Top of Data excerpts

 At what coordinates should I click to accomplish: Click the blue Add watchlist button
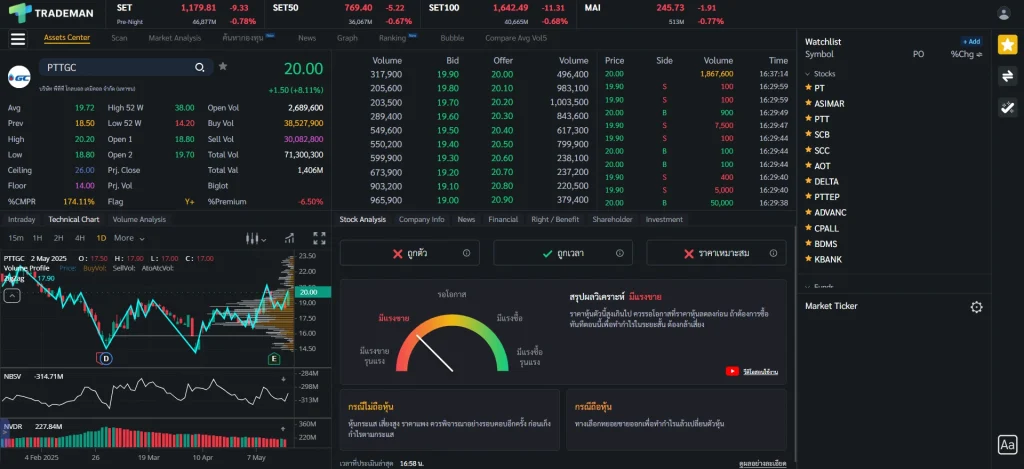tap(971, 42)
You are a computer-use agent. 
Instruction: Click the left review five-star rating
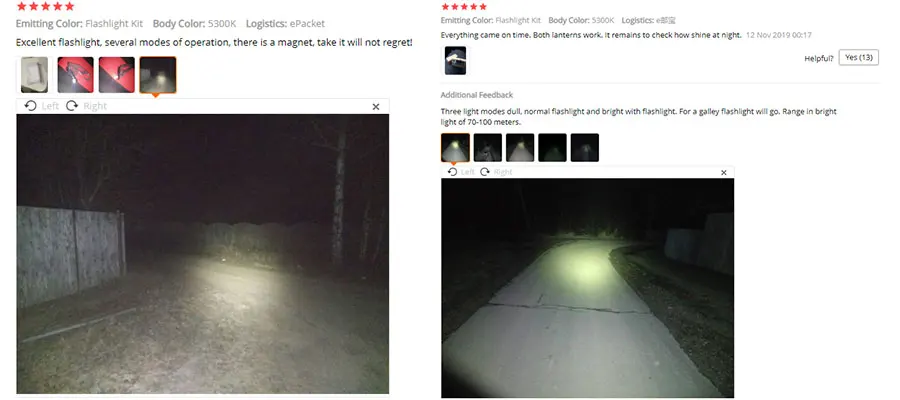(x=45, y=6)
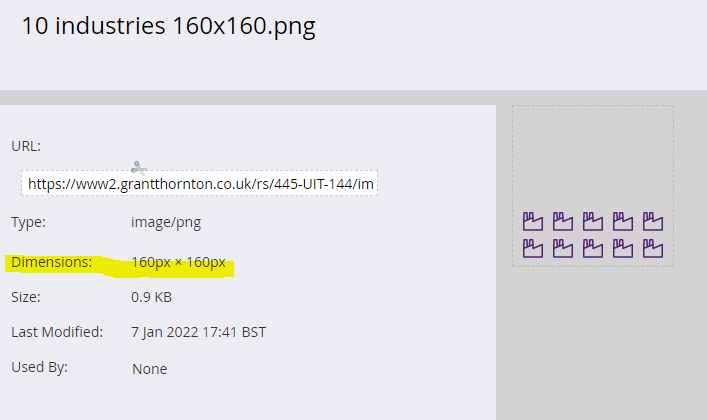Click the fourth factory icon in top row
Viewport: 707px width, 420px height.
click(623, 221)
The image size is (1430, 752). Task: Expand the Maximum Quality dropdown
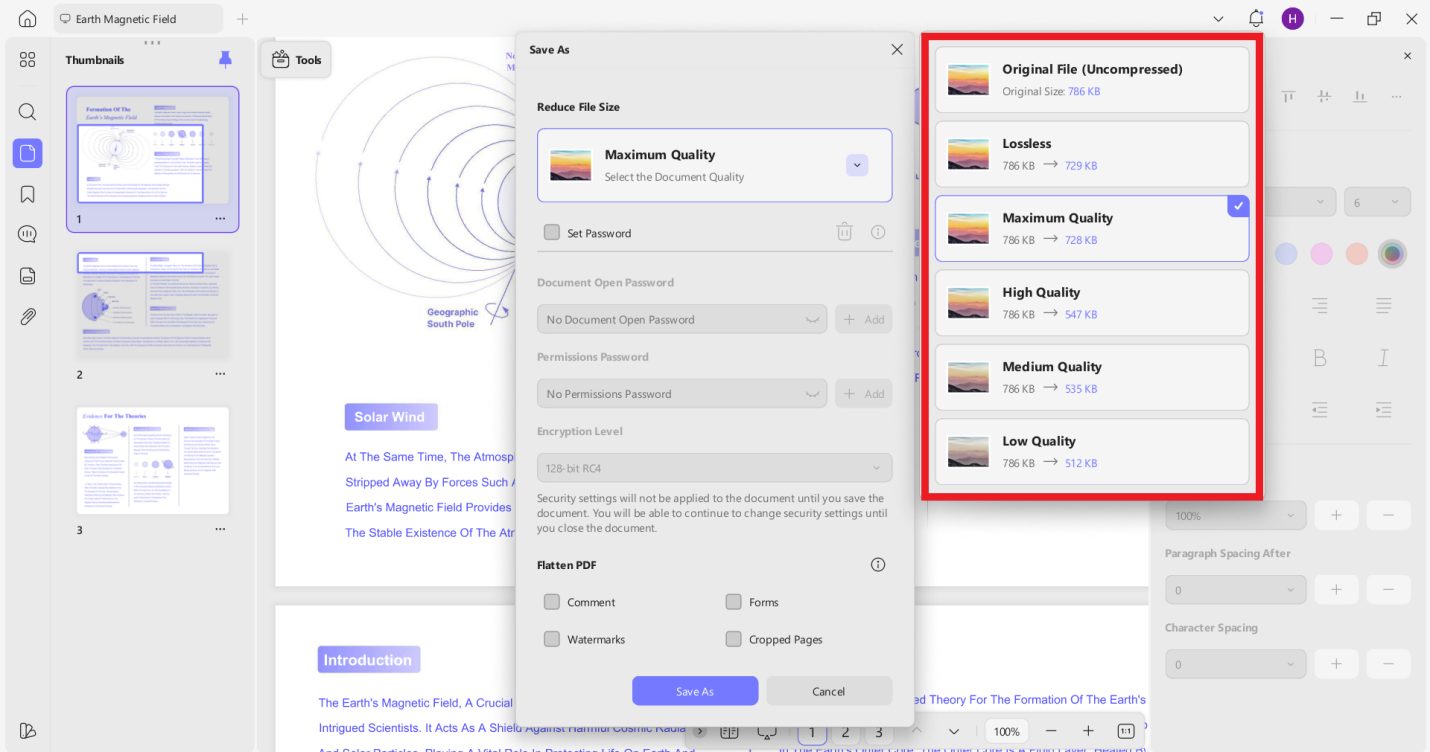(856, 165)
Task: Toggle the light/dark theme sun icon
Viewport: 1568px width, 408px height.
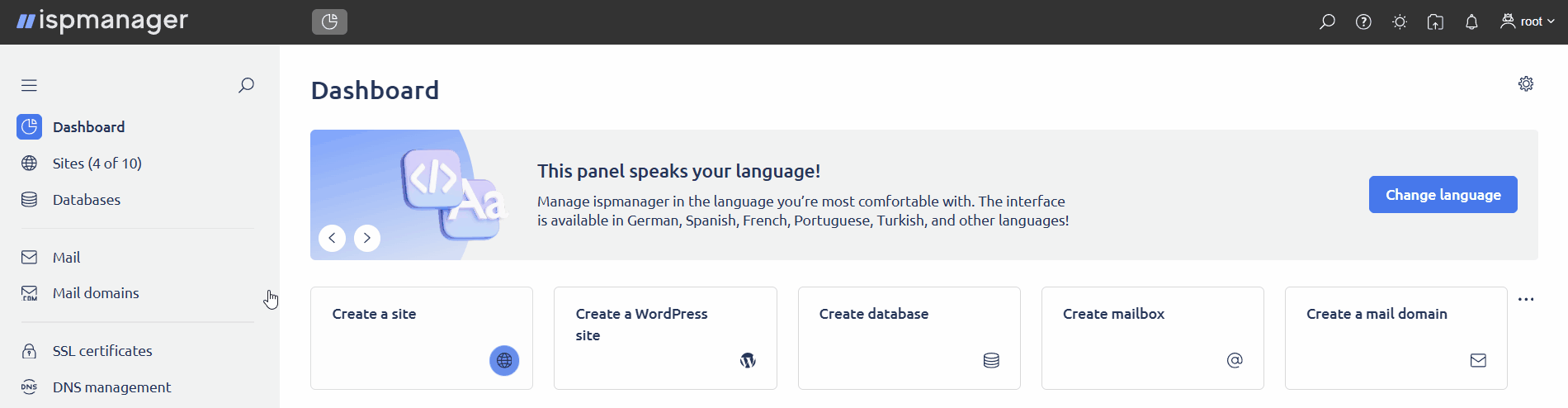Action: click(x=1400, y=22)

Bottom of Data excerpts
Top of Data excerpts

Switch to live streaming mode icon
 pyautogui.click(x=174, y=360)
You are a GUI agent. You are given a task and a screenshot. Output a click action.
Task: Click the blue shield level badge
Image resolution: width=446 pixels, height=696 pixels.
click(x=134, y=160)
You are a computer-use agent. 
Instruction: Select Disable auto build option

Bottom of Data excerpts

### Aim of the task
What you return should be exactly the lines above, starting at the one with "You are a GUI" and ending at the one with "Instruction: Select Disable auto build option", and nothing else.

### Answer box
You are a GUI agent. You are given a task and a screenshot. Output a click action.
Task: Click the blue shield level badge
Image resolution: width=446 pixels, height=696 pixels.
click(x=134, y=160)
You are a computer-use agent. 
Instruction: Select Disable auto build option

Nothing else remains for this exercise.